Belgaum Kunda or Belgavi Kunda (Sweet caramalised milk fudge from Belgaum, North Karanata)
Prep Time: 5 mins
Cooking Time: Around 1½ hours
Recipe Level: Easy/Beginner
Spice Level: N/A
Makes: Around 3 – 3½ cups
Shelf Life: Up to 4 days at room temperature and up to 2 weeks in refrigerator
Serving Suggestion: Best served warm or at room temperature
2 litre Full Fat or Whole Milk
1 cup Yogurt
¾ cup + ¾ cup Sugar (Adjust as per taste)
7-8 Green Cardamoms
2-3 tbsp Dry Nuts, chopped or slivered (I have used almonds and cashew nuts)
- Take milk in a heavy bottomed pan and bring it to boil on a medium flame.
- While the milk is getting heated, chop the cashew nuts and sliver the almonds.
- Crush the green cardamom pods in a pestle and mortar. Peel the pods and retain the seeds and discard the green skin.
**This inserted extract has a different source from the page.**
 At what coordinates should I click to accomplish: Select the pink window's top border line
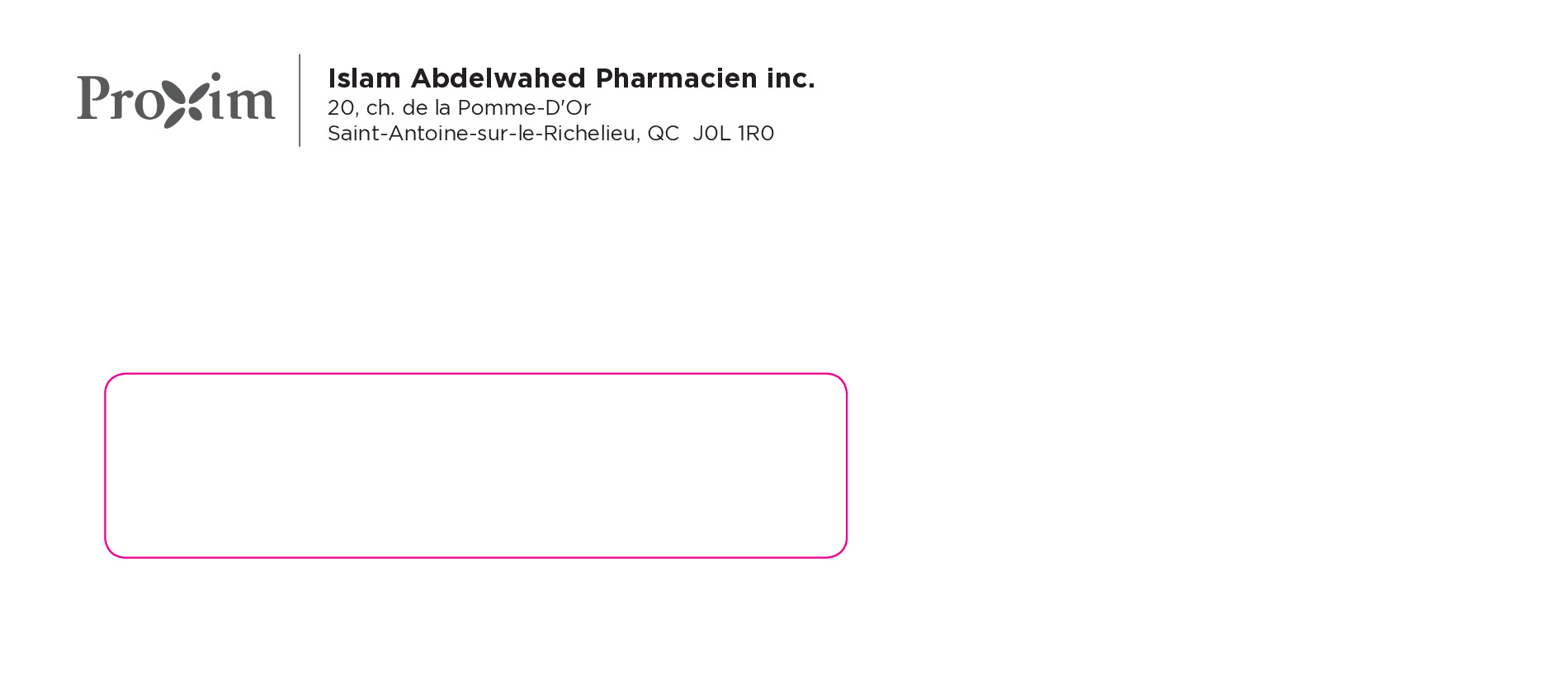475,374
Crush the seeds to fine powder and keep it aside until needed.
Proceed to Cook:
- Let the milk simmer and reduce to 1/3 rd of original quantity. Keep stirring periodically to make sure that the milk solids don’t stick to the pan and brown and make sure that you mix the cream formed on the surface while the milk simmers. It takes around 40-60 minutes for the milk to thicken and reduce to 1/3 rd. So be patient.
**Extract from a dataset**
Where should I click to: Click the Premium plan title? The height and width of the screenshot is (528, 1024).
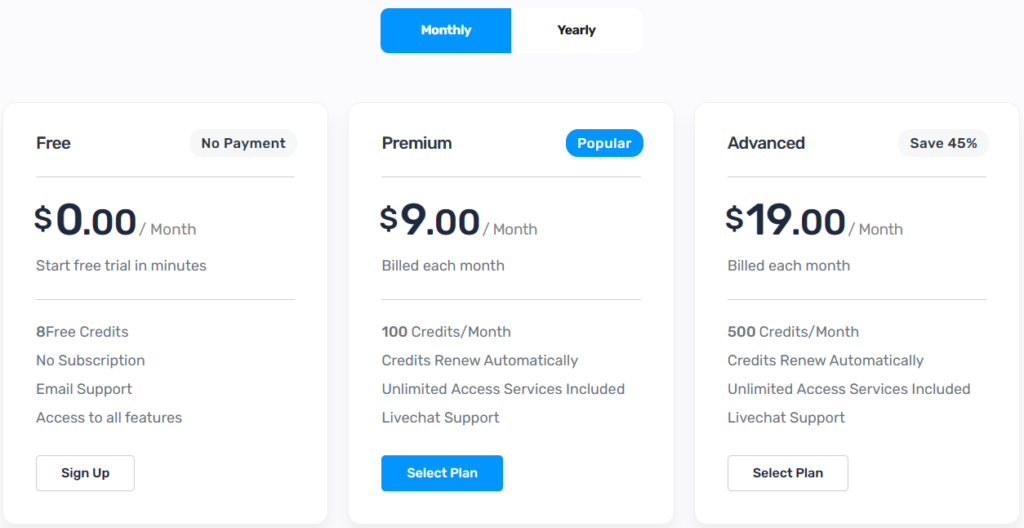(417, 143)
- Once the milk is reduced, add yogurt and keep stirring. The milk will curdle and the whey will separate from the milk solids. Keep stirring for 10 minutes before adding ¾ cups of sugar.
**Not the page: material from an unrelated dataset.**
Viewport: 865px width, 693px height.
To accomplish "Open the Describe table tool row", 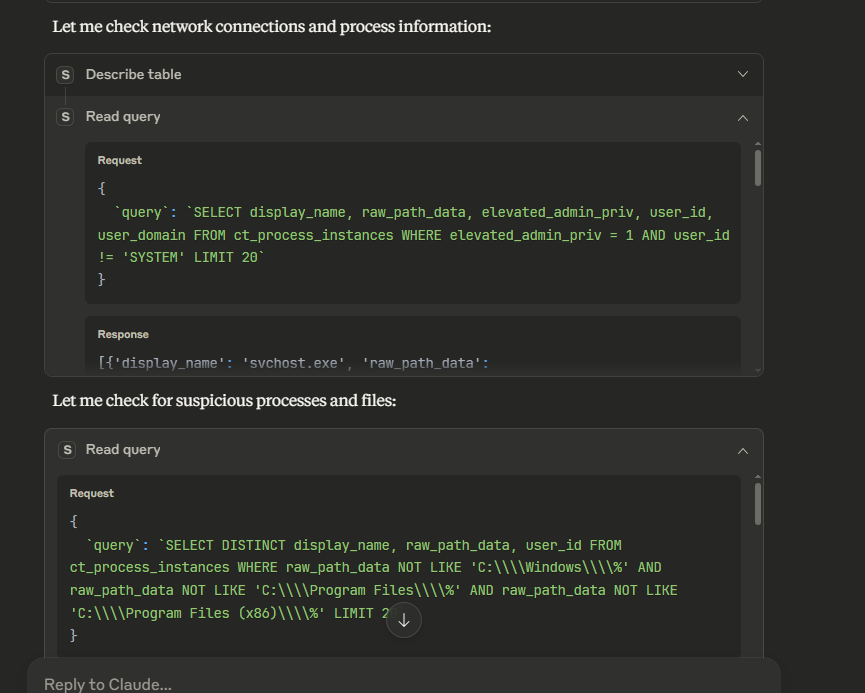I will 133,75.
- While you keep stirring the milk solids, heat the remaining ¾ cups of sugar in a pan on medium heat. You don’t need to add any water when caramelising the sugar. Let the sugar melt and caramelise to golden brown colour.
- Transfer this sugar caramel to the milk solids and keep stirring until whey or liquid is completely evaporated and the milk solids are left.
- Add ground cardamom powder and mix them well. Keep stirring for another 3-5 minutes until the Kunda resembles a solid mass.
- Finally mix in finely chopped almonds and cashew nuts and turn off the flame. You can transfer the Belgavi Kunda to a greased tray and cut it into squares or serve as it is as I have done here. I like to serve it little warm, but it tastes equally good when served at room temperature or even chilled.
- When reducing the milk to 1/3rd of original quantity, please do take care not to burn the milk by stirring periodically and mixing any milk solids stuck to the bottom of the pan or in the sides. The burnt milk is not really pleasant to taste, so be patient when making the Kunda.
- Green cardamom powder is an optional ingredient and you can skip using it if you are not too fond of the flavour.
- Adjust the quantity of sugar as per taste.
- You can transfer the Belgavi Kunda to a greased tray and cut it into squares or serve as it is as I have done here. I like to serve it little warm, but it tastes equally good when served at room temperature or even chilled. For a change, you can serve it warm with a scoop of good quality vanilla ice cream too.